というように敬語にしており、目上のひとや上司・社外取引先につかえるとても丁寧なビジネスフレーズです。
賜る(たまわる)という敬語のほうがよりカチッとした表現になりますので、文書など公式なビジネスシーンではかならず「賜る」を使います。
普段のメールであれば「いただきますよう」でOK。
「くださいますよう」「いただきますよう・いただけますよう・賜りますよう」はニュアンスが違うものの、どれも結局のところ「~してほしい」と言いたいので同じです。
⑥ご送付のほどお願い申し上げます
「送付してほしい」ときにつかえる丁寧なビジネス敬語
- 例文「ご送付のほどお願い申し上げます」
- 例文「ご送付のほどお願い致します」
意味は「送付してくれるようお願いします」となります。
とくにビジネスメールの結び・締めによくつかうフレーズになります。
※「お願い申し上げます」は「お願い致します」に言い換えOK
ここで「ご送付のほど」の「のほど」は限定を避ける言い方で、意味としては「〜してもらうよう」「〜してくれるよう」と考えることができます。
断定をさけて表現をやわらげるのに用いる語です。
たとえば、
- ご査収のほどお願い申し上げます
意味「よく中身を確認して受け取るよう、お願い」 - お取り計らいのほどお願い申し上げます
意味「物事をうまく進めてくれるよう、お願い」 - ご送付のほどお願い申し上げます
意味「送付してくれるよう、お願い」 - ご了承のほどお願い申し上げます
意味「納得してくれるよう、お願い」
などのようにして使います。
これらはもともと「●●してください」という命令形なのですが、「〜のほど」を使うことによって相手に強制しないやんわ〜りとした表現となっています。
ビジネスでは下手(したて)に出ることが基本ですので、強い口調を避けるためにこのような使い方をするようになったのだと推測します。
先ほどとおなじく「お願い申し上げます」は「お願いいたします」「お願い致します」と言い換えできます。
⑦~その他いろいろな言い換え敬語
敬語の種類というのは本当にいろいろあります。
ほんの一例ですが他にもある使い方を例文にまとめておきます。
- 例文「ご送付をお願い致します」
※意味は「送付をお願いする」 - 例文「ご送付いただきたく、お願い致します」
意味は「送付してほしい、お願いします」 - 例文「ご送付いただけましたら幸いです」
※意味は「送付してもらえたら嬉しいです」 - 例文「ご送付いただけましたら幸甚に存じます」
※意味は「送付してもらえれば嬉しく思います」 - 例文「ご送付いただければ幸甚に存じます」
※意味は「送付してもらえれば嬉しく思います」 - 例文「ご送付いただけますか?」
※意味は「送付してもらえるか?」でとくに会話シーンで使われるフレーズ - 例文「ご送付いただけますでしょうか?」
※意味は「送付してもらえるだろうか?」でとくに会話シーンで使われるフレーズ - 例文「ご送付いただけますと幸いです」
- 例文「ご送付いただけますと幸甚に存じます」
- 例文「ご送付賜りますと幸いです」
- 例文「ご送付賜りますと幸甚に存じます」
- 例文「ご送付賜れましたら幸いです」
- 例文「ご送付賜れましたら幸甚に存じます」
・「いただきたく」は謙譲語「いただく」+願望「~たい」
・「いただければ」は謙譲語「いただく」+可能形+仮定「たら・れば」
・幸甚(こうじん)の意味は「この上もない幸せ。

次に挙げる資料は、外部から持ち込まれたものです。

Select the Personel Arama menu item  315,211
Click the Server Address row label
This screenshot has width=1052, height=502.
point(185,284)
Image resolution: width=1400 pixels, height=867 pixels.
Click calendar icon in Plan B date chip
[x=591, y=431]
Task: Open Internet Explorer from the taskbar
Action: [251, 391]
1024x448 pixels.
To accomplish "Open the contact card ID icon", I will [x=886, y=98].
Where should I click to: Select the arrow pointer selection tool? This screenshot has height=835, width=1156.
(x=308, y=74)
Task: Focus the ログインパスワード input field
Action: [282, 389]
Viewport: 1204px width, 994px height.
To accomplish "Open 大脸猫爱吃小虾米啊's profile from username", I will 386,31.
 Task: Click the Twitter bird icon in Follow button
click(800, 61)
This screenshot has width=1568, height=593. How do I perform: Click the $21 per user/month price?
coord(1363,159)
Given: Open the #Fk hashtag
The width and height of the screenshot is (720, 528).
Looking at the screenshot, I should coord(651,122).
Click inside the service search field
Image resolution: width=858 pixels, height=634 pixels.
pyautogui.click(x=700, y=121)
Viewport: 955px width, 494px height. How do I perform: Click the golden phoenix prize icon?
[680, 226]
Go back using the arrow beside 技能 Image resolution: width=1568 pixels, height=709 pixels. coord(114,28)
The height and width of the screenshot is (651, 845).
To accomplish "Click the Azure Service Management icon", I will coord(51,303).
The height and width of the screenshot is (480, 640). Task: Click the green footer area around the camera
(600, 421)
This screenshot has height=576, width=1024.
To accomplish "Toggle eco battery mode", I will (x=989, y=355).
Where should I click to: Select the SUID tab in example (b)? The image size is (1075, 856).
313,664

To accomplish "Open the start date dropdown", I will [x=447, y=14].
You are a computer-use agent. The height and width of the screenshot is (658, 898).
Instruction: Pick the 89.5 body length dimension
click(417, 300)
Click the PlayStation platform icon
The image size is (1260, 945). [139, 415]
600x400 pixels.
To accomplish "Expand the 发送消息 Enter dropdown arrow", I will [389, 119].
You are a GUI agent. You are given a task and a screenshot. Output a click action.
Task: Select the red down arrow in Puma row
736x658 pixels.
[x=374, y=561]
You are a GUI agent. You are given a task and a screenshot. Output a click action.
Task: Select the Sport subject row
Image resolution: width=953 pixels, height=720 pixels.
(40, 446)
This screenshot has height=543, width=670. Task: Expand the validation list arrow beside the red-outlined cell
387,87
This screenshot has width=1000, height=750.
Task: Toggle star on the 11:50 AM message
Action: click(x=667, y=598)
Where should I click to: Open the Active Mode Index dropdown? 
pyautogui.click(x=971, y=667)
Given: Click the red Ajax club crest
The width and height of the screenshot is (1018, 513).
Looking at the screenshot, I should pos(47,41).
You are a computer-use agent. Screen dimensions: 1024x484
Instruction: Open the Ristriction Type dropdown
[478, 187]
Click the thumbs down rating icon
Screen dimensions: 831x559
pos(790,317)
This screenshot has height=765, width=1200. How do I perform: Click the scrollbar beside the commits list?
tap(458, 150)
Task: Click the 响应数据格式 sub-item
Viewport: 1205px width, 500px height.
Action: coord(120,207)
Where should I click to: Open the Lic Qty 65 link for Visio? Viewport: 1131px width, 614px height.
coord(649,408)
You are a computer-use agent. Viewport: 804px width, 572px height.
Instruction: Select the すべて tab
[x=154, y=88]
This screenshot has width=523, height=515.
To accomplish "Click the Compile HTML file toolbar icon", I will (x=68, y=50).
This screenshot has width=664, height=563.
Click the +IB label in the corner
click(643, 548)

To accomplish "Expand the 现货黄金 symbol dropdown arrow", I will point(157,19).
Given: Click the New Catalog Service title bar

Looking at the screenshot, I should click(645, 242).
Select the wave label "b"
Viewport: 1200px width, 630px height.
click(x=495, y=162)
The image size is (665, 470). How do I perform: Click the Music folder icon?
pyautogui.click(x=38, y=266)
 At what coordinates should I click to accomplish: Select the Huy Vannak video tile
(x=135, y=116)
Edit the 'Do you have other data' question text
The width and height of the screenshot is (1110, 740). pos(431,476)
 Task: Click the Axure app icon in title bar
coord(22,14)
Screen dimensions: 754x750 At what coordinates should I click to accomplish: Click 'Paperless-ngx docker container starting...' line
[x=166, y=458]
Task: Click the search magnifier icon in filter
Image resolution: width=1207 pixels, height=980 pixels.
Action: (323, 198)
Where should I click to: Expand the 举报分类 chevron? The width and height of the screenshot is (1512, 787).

大変ありがたいこと。また、そのさま」
ビジネスメール例文
こうして長々と読んでいてもイメージがつかみにくいかと思いますので、より実践的に。
ここでは「ご送付くださいませ」の使い方をビジネスメール例文とともにご紹介。
どれも目上・上司・取引先にふさわしい丁寧な敬語にしています。ご参考にどうぞ。
なおビジネスメールにおいて「ご送付くださいませ」としてもいいのですが、
「ご送付いただきたく存じます」
「ご送付いただければと存じます」
「ご送付いただければ幸いです」
「ご送付のほどお願い致します」
などの敬語もオススメです。
なお「ご送付」は「誤送付」と取り違える可能性があるため「ご」は省略することをオススメします。
ビジネスメール例文①資料送付のお願い
メール件名: 会議資料送付のお願い
営業部 各位
お疲れ様です。
さて標記の件、配布資料の作成にあたり、
9月度販売会議の資料を9月3日までにご送付くださいませ。
お忙しいところ恐れ入りますが、何卒よろしくお願い致します。
営業部 のまど
ビジネスメール例文②資料を早く送付してほしい
メール件名①転送Fw:【再送】カタログ送付のお願い
株式会社ビジネス
営業部 ●● 様
たびたび申し訳ございません。
さて、先般お願いしておりましたカタログ送付の件、その後いかがでしょうか。
お忙しいところ大変恐れ入りますが少々急いでおり、
近日中にご送付いただければと存じます。
なお、行き違いでご手配いただいておりましたら申し訳ありません。
お取り計らいの程よろしくお願い申し上げます。
メール署名
ビジネス会話・電話対応では”ご送付いただけますか?”
ビジネスメールではなく会話や電話対応シーンであれば…
「ご送付くださいますようお願い申し上げます」などは絶対につかいません。
長いうえに丁寧すぎて気持ち悪いですからね。
そこでビジネス会話・電話対応では…
- 【例文】ご送付いただけますか?
- 【例文】ご送付いただけますでしょうか?
- 【例文】ご送付願えますでしょうか?
※もちろん「ご送付ください」「ご送付くださいませ」としてもOK
といった質問フレーズをつかいましょう。
意味としては「送付してもらえますか?」であり、敬語をつかって丁寧な表現にしています。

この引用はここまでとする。